Sociology and Religion

The study of religion is a central consideration in the twin fields of sociology and cultural anthropology.  Three major aspects of its importance to these fields include its role as a major factor in modern social behavior, its influence on the emergence of stratified societies, and its connection to the sociology of human belief.

Humans are deeply gregarious creatures, constantly looking to each other for affirmation, confirmation, and comfort.  In addition, as Malinowski made clear in his study of the Trobriand Islanders, humans have a deep need to use ritual to attempt to exert control over uncertain situations.  At the intersection of these two fundamentals of human nature lies religion.  Through congregation, humans can achieve a Durkheimian sense of collective effervescence and togetherness.  Through prayer and propitiation, they can feel as though they can influence aspects of the world which are beyond their control.  Consequently, the presence of religious practices and rituals are not only ubiquitous across cultures, but these practices are simultaneously fundamentally important pieces of the culture they belong to and deeply symbolic of many of the culture’s individuals’ most fundamental needs and desires.  To try to understand people, as sociologists do, without taking into consideration religion and religious practices would be a foolhardy and Quixotic quest.

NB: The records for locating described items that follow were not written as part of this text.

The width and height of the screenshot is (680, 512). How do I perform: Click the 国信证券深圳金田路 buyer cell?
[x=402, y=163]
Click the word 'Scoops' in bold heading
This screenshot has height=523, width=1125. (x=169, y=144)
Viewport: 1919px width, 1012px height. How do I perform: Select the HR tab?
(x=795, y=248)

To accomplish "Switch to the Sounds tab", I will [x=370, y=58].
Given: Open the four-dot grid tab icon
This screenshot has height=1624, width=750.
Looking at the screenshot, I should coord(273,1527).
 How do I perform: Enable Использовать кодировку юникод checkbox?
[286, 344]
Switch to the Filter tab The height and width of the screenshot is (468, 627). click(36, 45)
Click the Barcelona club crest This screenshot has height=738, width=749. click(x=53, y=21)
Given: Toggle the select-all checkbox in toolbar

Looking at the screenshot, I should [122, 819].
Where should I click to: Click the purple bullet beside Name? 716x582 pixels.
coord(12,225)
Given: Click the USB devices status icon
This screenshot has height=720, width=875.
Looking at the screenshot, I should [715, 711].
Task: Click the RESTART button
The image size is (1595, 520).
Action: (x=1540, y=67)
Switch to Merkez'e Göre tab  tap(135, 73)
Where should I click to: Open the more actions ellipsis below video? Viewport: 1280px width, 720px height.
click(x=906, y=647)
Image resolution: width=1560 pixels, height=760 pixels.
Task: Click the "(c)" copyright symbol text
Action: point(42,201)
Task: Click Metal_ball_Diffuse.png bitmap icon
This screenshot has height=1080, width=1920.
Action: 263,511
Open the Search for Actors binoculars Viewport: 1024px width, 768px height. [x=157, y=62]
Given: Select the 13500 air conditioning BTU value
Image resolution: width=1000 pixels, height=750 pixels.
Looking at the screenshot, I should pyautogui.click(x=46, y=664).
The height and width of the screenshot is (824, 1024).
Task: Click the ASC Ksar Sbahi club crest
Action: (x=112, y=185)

In addition to its importance for understanding the behavior of modern peoples, religions are fundamental to any understanding of the prehistoric emergence of complex societies.  As members of simple, egalitarian societies began to gain differing levels of economic success, a possibility brought about by the rise of agricultural behaviors and the possibility to store away goods of value, people of higher economic means had the capacity to acquire luxury or exotic goods at a higher rate and from further away than did their less well-off contemporaries.  As demand for such exotica as foreign shells and feathers grew, the people who could acquire them could give them away, relying on the expectations of reciprocity to ensure that they would receive loyalty from their beneficiaries.  In this way, the stage became set for the emergence of social classes and stratified society.  However, class differences were ubiquitously shorn up by the acquisition of exotic religious emblems.

The way this works is simple:  if you’re relatively wealthy, you use your influence to convince representatives to travel to a remote location to trade.  These emissaries can also bring back mythology and religious iconography from your culture’s neighbors.  Gaining authority over others is then a simple matter of showing these new gods to the rest of your society and then claiming that you and your relatives are the only ones who can communicate with this new deity.  If the rest of society wants you to keep the deity from wreaking havoc on the land, they’d better provide you with plenty of propitiations, respect, and status.  In this way, the noble classes are born.

This fact about religion’s role in the emergence of hierarchical society further elucidates the furor with which religions typically react when their monopoly over the society’s connection to a deity is threatened.  If social power did not originally base itself on keeping secret the means of human-to-deity and deity-to-human communication, Tyndale would never have been burned at the stake for translating the Bible into a language that could be understood by his common countrymen.

In order to understand the developmental paths to which complex human societies conform, sociologists need to understand the fundamental role that religion plays in the development of culture.

Finally, religion is central to the important field of the sociology of belief.  This field involves both the way that people believe in various things and the methodologies of careful claimsmaking, which is not a skill to which humans naturally gravitate.  Religion is a form of belief that occurs in all known human societies, and it exemplifies many of the social and sociological needs that belief in and claims about the supernatural meet.  Religion, in this way, is again fundamental to gaining an understanding of the nature of human interaction. 

Ultimately, religion is one of the most important parts of being human.  If sociologists failed to study it, it would be like a physicist trying to understand the universe without trying to identify or explain the strong nuclear force:  the field just wouldn’t hang together.